Airlines routinely advise passengers to arrive at least 60 minutes before their flights if they’re not checking luggage and 90 minutes if they are. Not all that time is burned getting through a Transportation Security Administration security checkpoint, but according to agency spokespersons, somewhere around 30 minutes of it is. However, passengers already prescreened through TSA’s Pre✓® program can make it through in 10 minutes. Fortuitously, TSA aims to reduce security wait times to 10 minutes for everyone by using a variety of screening improvements, including biometrics.

Over the last half-decade, the use of biometrics for identity verification – such as facial and thumbprint recognition — has been growing among larger private sector companies. TSA itself has been experimenting with it since 2015. At present, TSA also allows passengers to notify a TSA officer if they don’t wish to participate at one of its checkpoints, at which point they’re screened through normal processes. Experts say biometrics holds great promise when it comes to speeding travelers through airport security.

There are two major types of biometric security screening protocols. The first is checking a traveler’s fingerprints, something that most people are no doubt familiar with. For example, an airline passenger can use her thumbprint as both a boarding pass and an approved form of identification. The technology currently used by TSA matches the fingerprints offered by passengers at its checkpoints to the prints they gave to the agency when they enrolled in its Pre✓® approved traveler program.

The government security agency also tested fingerprint recognition in 2017 at Atlanta’s as well as Denver’s international airports. The operational and security improvements in using passengers’ fingerprints are still being evaluated, but word is such recognition technology can speed a traveler through security screening at a good pace.

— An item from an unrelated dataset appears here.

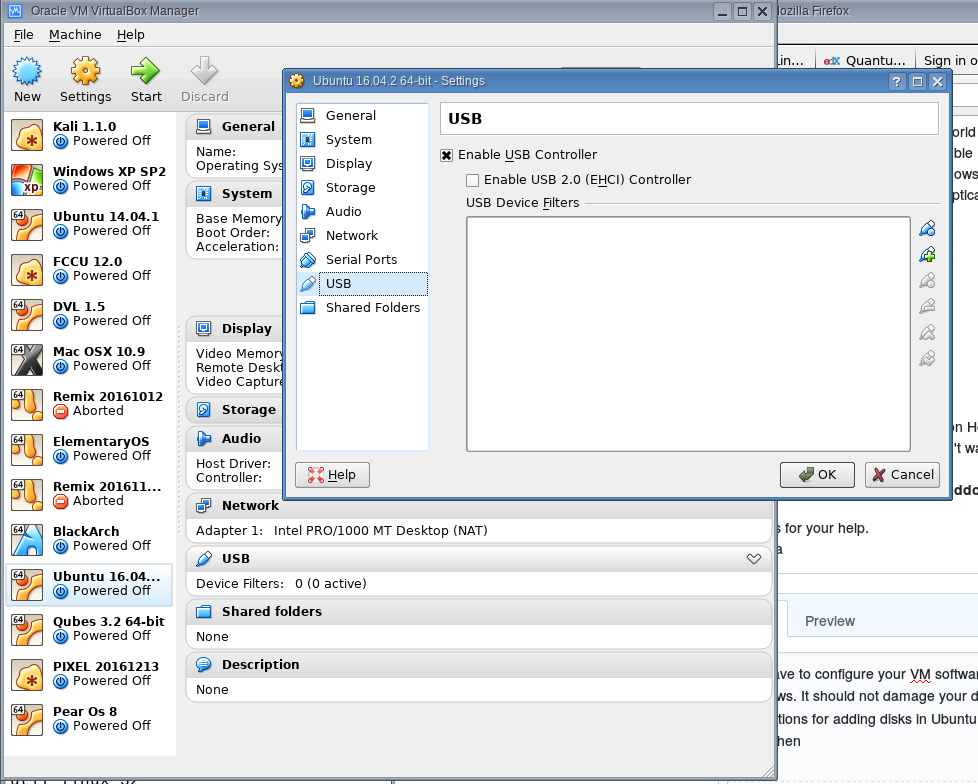Open the Machine menu
This screenshot has width=978, height=784.
point(75,34)
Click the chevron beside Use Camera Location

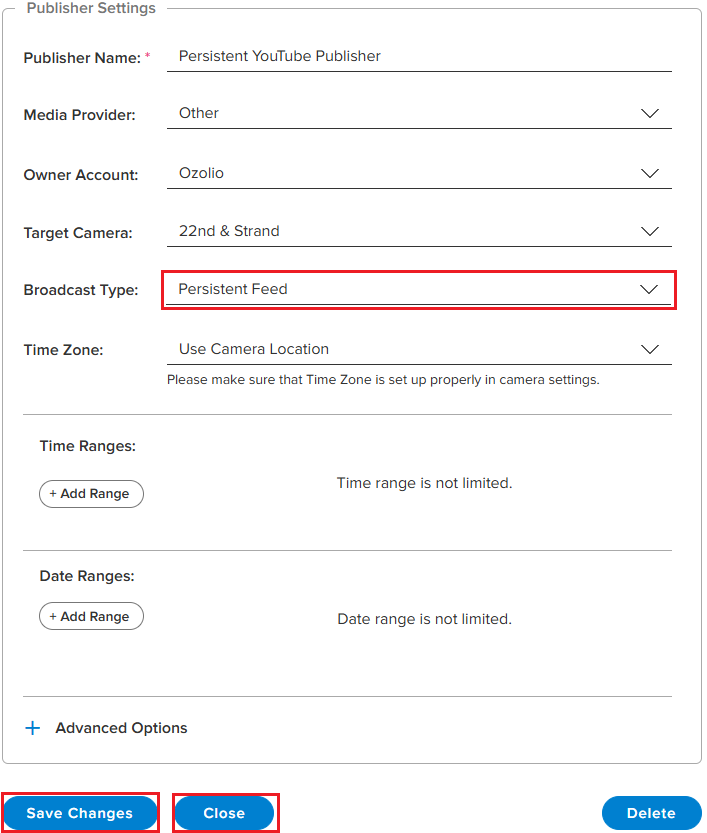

The second form of biometric security screening involves facial recognition technology, and TSA is currently evaluating its ability to automate the identity and boarding pass verification process. Facial recognition is what it says: a way to recognize a traveler through the biometric markers specific to his facial features, and only his. Once a traveler scans her boarding pass and passport, the facial recognition system takes a photo of her face and verifies that the name on both the boarding pass and passport matches.

TSA first tested facial recognition technology at Los Angeles International Airport (LAX) in February 2018. The agency also conducted another testing in collaboration with U.S. Customs and Border Protection at New York’s John F. Kennedy International Airport (JFK) in late October of 2018. TSA also went back to Atlanta’s Hartsfield-Jackson International Airport (ATL) that same month to test facial recognition there as well. In all cases, if TSA can’t match a passenger’s face to the photo stored in its system, a TSA officer will use standard document checking procedures.

The aim of both fingerprint and facial recognition systems is to automate the passenger verification process as much as possible. In that regard, TSA holds out great hope for its widespread implementation soon.